I am very uninformed about the entire process, and I would appreciate any help or suggestions.

I deferred admissions last fall at the in-state flagship where I currently work in secondary education. I received a small scholarship to a school that is ranked around 90, but the dominant school in the state I am 75-80% likely to practice. My December score only improved 3 points, but I am now nine points higher than their 75th, though below their 50th in GPA. However, I have a good story since undergrad and the ability to tell it well. I do not know if they will offer more with the marginal improvement.

I was accepted early admissions last month to a neighboring flagship ranked around 35. They are the second strongest school in the state where I reside, physically closer to the city where I would most like to live than the in-state school, and obviously stronger in 49 other states. Due to a childhood move from current state, I lived there for public middle and high school, college (at a small religious school), and even my first job.
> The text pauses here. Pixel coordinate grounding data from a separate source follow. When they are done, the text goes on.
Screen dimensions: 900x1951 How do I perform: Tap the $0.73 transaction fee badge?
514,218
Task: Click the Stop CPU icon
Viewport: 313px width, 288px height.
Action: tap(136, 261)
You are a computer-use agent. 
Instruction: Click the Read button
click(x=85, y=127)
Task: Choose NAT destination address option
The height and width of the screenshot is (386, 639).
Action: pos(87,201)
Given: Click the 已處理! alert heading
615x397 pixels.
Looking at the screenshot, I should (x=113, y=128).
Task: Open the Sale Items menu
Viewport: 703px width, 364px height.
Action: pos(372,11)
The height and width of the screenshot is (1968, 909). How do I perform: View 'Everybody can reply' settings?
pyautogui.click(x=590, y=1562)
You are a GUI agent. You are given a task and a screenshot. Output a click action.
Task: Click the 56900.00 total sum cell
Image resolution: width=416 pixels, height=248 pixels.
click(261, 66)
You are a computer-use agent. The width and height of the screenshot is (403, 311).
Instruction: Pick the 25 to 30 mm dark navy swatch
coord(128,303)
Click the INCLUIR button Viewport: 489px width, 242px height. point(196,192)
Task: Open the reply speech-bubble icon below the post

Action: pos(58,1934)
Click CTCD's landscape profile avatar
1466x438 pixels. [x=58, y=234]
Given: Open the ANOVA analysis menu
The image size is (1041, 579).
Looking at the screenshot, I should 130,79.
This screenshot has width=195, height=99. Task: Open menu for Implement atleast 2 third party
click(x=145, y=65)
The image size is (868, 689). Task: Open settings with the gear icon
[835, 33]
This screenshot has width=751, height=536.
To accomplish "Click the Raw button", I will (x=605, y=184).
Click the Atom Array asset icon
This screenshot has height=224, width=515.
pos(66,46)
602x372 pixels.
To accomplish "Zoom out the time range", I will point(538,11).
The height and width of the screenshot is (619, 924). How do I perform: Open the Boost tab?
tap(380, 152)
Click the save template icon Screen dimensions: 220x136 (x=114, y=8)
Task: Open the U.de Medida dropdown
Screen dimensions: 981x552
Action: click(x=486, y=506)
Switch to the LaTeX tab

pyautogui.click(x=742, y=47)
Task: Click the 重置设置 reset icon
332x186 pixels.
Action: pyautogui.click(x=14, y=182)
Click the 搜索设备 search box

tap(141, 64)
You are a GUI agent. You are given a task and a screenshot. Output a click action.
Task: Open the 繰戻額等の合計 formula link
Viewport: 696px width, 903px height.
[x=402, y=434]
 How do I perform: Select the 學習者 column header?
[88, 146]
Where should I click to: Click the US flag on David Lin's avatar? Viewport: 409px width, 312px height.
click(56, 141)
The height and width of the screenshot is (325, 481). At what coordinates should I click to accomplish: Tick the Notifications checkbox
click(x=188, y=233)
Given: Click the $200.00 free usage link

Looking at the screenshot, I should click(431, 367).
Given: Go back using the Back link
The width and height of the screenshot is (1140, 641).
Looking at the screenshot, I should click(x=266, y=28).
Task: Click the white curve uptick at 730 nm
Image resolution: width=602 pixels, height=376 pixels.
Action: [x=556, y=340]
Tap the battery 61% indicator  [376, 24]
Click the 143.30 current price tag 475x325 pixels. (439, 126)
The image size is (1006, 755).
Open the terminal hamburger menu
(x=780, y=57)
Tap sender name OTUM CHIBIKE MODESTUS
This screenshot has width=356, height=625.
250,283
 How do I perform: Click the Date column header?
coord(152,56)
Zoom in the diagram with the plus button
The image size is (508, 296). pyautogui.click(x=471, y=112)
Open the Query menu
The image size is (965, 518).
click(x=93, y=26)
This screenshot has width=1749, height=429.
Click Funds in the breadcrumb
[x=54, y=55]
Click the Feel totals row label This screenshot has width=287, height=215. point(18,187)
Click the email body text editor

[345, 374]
None of my family currently lives there.

My score is 2-3 points higher than their 75th, but GPA is right at their 25th. They claim "holistic admissions", and GPA minus one semester jumps substantially, plus I have heard it's much easier to find high GPA than high test admits.

Should I be able to at least negotiate in-state tuition? If so, how do I go about doing so?

I appreciate any guidance. I made a couple of misteps early on due to finding 7Sage late, and lack access to an undergrad advisor or anyone close to me who was been through anything similar.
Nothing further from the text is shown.